### INPUT DATA

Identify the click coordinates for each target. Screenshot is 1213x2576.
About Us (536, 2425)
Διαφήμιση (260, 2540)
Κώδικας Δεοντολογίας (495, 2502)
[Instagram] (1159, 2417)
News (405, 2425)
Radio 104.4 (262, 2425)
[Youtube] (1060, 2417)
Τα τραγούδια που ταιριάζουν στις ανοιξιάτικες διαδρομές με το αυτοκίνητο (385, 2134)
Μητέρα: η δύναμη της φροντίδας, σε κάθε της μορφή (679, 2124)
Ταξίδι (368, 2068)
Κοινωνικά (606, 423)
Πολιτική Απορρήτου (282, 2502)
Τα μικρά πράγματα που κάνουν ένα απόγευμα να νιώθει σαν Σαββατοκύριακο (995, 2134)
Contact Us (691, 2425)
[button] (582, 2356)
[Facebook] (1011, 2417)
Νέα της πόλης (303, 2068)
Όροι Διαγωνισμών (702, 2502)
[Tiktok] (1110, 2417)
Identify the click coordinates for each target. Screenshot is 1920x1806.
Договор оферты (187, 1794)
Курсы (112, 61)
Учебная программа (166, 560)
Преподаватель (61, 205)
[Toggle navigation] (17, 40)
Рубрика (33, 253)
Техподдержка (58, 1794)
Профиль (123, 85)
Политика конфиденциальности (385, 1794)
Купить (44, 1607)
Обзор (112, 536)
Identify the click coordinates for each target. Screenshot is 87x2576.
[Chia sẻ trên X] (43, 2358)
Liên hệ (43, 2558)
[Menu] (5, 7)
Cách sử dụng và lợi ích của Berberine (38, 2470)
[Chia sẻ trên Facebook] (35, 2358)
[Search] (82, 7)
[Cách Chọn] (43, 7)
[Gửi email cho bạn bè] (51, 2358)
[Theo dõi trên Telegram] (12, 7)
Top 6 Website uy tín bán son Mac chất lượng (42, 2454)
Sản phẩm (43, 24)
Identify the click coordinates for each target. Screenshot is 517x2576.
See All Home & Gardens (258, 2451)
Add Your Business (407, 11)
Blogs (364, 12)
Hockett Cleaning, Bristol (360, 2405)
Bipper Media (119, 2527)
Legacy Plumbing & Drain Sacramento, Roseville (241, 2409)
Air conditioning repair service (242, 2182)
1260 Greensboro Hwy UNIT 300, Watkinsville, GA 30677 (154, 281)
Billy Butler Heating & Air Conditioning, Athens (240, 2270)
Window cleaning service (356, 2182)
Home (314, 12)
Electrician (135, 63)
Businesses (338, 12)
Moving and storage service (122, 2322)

######

*WORK ORDER*
Please repeat every record above word for word.

*TASK OUTPUT*
Identify the click coordinates for each target. Screenshot is 1213x2576.
About Us (536, 2425)
Διαφήμιση (260, 2540)
Κώδικας Δεοντολογίας (495, 2502)
[Instagram] (1159, 2417)
News (405, 2425)
Radio 104.4 (262, 2425)
[Youtube] (1060, 2417)
Τα τραγούδια που ταιριάζουν στις ανοιξιάτικες διαδρομές με το αυτοκίνητο (385, 2134)
Μητέρα: η δύναμη της φροντίδας, σε κάθε της μορφή (679, 2124)
Ταξίδι (368, 2068)
Κοινωνικά (606, 423)
Πολιτική Απορρήτου (282, 2502)
Τα μικρά πράγματα που κάνουν ένα απόγευμα να νιώθει σαν Σαββατοκύριακο (995, 2134)
Contact Us (691, 2425)
[button] (582, 2356)
[Facebook] (1011, 2417)
Νέα της πόλης (303, 2068)
Όροι Διαγωνισμών (702, 2502)
[Tiktok] (1110, 2417)
Identify the click coordinates for each target. Screenshot is 1920x1806.
Договор оферты (187, 1794)
Курсы (112, 61)
Учебная программа (166, 560)
Преподаватель (61, 205)
[Toggle navigation] (17, 40)
Рубрика (33, 253)
Техподдержка (58, 1794)
Профиль (123, 85)
Политика конфиденциальности (385, 1794)
Купить (44, 1607)
Обзор (112, 536)
Identify the click coordinates for each target. Screenshot is 87x2576.
[Chia sẻ trên X] (43, 2358)
Liên hệ (43, 2558)
[Menu] (5, 7)
Cách sử dụng và lợi ích của Berberine (38, 2470)
[Chia sẻ trên Facebook] (35, 2358)
[Search] (82, 7)
[Cách Chọn] (43, 7)
[Gửi email cho bạn bè] (51, 2358)
[Theo dõi trên Telegram] (12, 7)
Top 6 Website uy tín bán son Mac chất lượng (42, 2454)
Sản phẩm (43, 24)
Identify the click coordinates for each target. Screenshot is 517x2576.
See All Home & Gardens (258, 2451)
Add Your Business (407, 11)
Blogs (364, 12)
Hockett Cleaning, Bristol (360, 2405)
Bipper Media (119, 2527)
Legacy Plumbing & Drain Sacramento, Roseville (241, 2409)
Air conditioning repair service (242, 2182)
1260 Greensboro Hwy UNIT 300, Watkinsville, GA 30677 (154, 281)
Billy Butler Heating & Air Conditioning, Athens (240, 2270)
Window cleaning service (356, 2182)
Home (314, 12)
Electrician (135, 63)
Businesses (338, 12)
Moving and storage service (122, 2322)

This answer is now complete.